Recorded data
=-=-=

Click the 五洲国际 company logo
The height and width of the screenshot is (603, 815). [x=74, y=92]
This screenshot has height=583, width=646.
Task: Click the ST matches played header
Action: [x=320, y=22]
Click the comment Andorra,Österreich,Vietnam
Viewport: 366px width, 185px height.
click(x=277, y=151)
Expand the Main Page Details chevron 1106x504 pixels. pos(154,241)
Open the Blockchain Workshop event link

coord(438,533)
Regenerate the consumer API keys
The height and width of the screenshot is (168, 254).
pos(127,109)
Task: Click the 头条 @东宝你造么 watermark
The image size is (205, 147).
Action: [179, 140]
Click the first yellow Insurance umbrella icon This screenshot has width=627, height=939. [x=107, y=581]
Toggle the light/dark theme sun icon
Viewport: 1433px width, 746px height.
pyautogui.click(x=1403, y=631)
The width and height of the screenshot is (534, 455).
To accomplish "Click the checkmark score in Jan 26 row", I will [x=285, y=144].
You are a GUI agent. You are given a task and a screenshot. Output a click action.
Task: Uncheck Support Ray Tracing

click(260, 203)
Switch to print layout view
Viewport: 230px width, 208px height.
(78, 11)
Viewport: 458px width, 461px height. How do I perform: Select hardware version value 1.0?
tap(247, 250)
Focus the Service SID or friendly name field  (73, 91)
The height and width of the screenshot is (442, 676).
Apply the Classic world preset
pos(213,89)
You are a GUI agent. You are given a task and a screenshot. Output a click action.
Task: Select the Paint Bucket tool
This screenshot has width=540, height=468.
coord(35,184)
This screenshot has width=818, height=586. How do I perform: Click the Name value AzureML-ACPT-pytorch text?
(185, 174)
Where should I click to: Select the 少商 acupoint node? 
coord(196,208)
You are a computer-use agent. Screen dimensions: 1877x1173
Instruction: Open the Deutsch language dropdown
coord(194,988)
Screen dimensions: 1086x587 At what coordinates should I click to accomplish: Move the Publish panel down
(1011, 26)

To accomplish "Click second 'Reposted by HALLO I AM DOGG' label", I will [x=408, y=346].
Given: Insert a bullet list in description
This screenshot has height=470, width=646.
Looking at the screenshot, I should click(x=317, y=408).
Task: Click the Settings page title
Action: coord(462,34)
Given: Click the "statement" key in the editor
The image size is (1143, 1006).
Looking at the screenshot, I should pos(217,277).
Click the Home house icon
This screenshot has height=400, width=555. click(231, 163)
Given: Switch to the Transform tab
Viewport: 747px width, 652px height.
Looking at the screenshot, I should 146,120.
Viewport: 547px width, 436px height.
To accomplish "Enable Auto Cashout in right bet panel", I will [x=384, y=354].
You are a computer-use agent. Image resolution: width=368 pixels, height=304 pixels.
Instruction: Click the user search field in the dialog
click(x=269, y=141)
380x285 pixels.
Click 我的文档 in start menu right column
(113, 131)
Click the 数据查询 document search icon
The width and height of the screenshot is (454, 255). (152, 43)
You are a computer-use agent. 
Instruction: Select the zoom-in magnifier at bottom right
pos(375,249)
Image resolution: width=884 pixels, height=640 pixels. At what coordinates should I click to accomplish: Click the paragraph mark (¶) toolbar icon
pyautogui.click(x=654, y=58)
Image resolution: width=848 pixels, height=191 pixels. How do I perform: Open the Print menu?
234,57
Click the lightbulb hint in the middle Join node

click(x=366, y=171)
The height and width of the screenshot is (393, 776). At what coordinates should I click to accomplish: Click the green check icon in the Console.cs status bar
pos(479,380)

=-=-=

* **TASK REQUIREMENTS**:
Set down, unchanged, only those lines above that fall between the line with "Given: Click the" and the line with "Given: Switch to the Transform tab", the two end lines included.

* **THE ANSWER**:
Given: Click the "statement" key in the editor
The image size is (1143, 1006).
Looking at the screenshot, I should pos(217,277).
Click the Home house icon
This screenshot has height=400, width=555. click(231, 163)
Given: Switch to the Transform tab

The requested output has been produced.